##### Information shown
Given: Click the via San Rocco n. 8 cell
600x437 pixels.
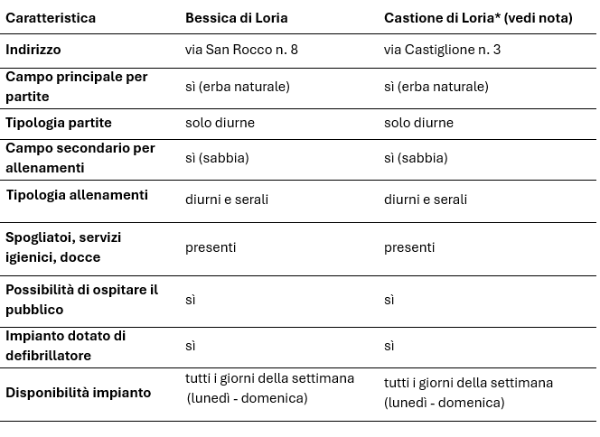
##########
##### Information shown
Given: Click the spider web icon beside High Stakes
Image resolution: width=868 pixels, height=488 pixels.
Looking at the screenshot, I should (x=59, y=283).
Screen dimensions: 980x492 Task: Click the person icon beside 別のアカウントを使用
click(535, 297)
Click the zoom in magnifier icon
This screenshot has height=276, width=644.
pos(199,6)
##########
##### Information shown
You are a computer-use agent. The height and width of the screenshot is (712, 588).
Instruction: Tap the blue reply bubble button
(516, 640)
##########
Aim of the task
Each line above with the word "Given" needs to be copied.

Response to the exercise
Given: Click the via San Rocco n. 8 cell
Given: Click the spider web icon beside High Stakes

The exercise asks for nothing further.